Um anjo ilumina outro. E isso evidencia-se considerando que a luz, no
referente ao intelecto, não é mais do que uma manifestação da verdade conforme
a Escritura (Ef 5, 13): Tudo o que se manifesta é luz. Donde,
iluminar, não é mais do que transmitir a outrem a manifestação da verdade
conhecida; e nesse sentido é que o Apóstolo diz (Ef 3, 8-9): A mim,
que sou o mínimo de todos os santos, me foi dada esta graça de manifestar a
todos qual seja a comunicação do sacramento escondido, desde os séculos, em
Deus. Assim, pois, diz-se que um anjo ilumina outro, manifestando-lhe a verdade
que conhece. E por isso Dionísio diz: Os teólogos mostram claramente que as
ordens inferiores das substâncias celestes são ensinadas, no tocante às operações
divinas, pelas mentes supremas.
Ora,
como para a intelecção concorrem dois elementos, conforme já se disse antes (q.
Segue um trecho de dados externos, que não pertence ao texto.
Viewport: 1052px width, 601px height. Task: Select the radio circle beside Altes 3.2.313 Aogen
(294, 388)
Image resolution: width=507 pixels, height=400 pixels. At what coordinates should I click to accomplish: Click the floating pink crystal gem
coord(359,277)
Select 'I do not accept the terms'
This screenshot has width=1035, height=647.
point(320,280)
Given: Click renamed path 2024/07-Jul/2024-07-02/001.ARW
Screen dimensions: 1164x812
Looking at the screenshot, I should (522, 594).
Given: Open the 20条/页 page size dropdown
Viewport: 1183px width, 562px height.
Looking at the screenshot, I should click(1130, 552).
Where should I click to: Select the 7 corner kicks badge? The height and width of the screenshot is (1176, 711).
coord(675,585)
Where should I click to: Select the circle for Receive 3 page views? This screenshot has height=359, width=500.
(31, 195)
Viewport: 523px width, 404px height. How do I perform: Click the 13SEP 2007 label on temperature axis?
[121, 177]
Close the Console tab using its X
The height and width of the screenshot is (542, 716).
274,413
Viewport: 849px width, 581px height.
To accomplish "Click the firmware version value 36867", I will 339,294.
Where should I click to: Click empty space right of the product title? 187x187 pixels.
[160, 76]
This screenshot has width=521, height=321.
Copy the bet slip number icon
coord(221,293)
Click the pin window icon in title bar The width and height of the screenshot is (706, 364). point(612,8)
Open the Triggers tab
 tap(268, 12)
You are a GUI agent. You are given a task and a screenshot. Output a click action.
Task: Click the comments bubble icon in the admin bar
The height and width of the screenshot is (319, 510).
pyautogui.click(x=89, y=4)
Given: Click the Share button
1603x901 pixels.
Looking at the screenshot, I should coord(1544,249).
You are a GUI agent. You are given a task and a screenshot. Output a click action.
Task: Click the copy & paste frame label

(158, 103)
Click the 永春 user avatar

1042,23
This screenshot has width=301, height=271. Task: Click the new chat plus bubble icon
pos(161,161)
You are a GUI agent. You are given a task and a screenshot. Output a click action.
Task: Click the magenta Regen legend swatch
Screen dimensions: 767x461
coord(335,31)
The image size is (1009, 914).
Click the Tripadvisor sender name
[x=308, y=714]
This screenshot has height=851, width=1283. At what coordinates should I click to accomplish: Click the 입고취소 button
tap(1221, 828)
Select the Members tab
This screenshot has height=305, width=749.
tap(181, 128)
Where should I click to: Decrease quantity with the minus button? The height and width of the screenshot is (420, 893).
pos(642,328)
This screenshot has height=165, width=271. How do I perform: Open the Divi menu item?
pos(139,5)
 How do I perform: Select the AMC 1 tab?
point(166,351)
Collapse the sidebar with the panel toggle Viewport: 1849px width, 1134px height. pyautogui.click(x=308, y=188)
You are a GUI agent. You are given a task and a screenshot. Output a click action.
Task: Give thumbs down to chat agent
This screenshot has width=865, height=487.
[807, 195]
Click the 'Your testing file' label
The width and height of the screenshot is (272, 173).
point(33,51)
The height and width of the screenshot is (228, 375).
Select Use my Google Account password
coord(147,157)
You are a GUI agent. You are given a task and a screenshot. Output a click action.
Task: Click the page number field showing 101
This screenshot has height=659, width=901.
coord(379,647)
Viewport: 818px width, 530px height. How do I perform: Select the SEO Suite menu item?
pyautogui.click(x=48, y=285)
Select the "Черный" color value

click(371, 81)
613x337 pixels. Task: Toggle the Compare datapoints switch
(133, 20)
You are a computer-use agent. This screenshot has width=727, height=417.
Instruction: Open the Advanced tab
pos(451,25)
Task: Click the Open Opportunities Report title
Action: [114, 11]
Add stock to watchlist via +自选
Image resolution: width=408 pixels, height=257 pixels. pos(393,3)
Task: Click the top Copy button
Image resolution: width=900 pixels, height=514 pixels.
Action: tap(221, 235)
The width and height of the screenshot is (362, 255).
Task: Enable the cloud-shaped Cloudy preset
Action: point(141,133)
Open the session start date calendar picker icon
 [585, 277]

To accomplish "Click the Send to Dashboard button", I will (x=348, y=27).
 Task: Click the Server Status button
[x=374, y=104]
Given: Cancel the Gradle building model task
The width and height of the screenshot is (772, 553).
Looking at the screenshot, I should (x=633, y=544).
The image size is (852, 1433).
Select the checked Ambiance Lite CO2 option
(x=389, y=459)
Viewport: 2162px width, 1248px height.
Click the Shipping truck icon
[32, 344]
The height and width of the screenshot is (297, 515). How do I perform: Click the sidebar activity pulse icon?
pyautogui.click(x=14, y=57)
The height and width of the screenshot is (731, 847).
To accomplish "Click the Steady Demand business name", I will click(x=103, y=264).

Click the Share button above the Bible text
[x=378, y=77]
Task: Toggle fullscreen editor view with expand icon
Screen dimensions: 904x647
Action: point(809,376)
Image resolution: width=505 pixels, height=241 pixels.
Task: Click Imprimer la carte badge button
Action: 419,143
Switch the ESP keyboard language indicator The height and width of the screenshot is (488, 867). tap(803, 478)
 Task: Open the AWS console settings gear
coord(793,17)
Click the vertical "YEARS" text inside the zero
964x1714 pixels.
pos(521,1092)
103, a. 3), que são a virtude intelectiva e a semelhança da coisa
inteligida; quanto a esses dois elementos, um anjo pode notificar a outro a
verdade conhecida. – Primeiro, fortificando-lhe a virtude intelectiva. Pois,
assim como a virtude de um corpo mais imperfeito é corroborada pela situação
próxima de outro mais perfeito, aumentando, p. ex., o calor do menos cálido com
a presença do mais cálido, assim, a virtude intelectiva de um anjo inferior é
corroborada pela conversão, para o mesmo, de um anjo superior. Pois, a ordem da
conversão faz, no espiritual. o que faz, nas coisas corpóreas, a ordem da
proximidade local. – Mas, em segundo lugar, um anjo manifesta a verdade a
outro, quanto à semelhança da coisa inteligida. Porque o anjo superior alcança
o conhecimento da verdade por uma concepção universal, para apreender a qual
não é suficiente o intelecto do anjo inferior, pois, a este lhe é conatural
apreender a verdade mais particularmente. Donde, o anjo superior distingue, de
certo modo, a verdade que apreende universalmente, de maneira a poder ela ser
apreendida pelo inferior, e, assim, lhe propõe a este para que seja conhecida.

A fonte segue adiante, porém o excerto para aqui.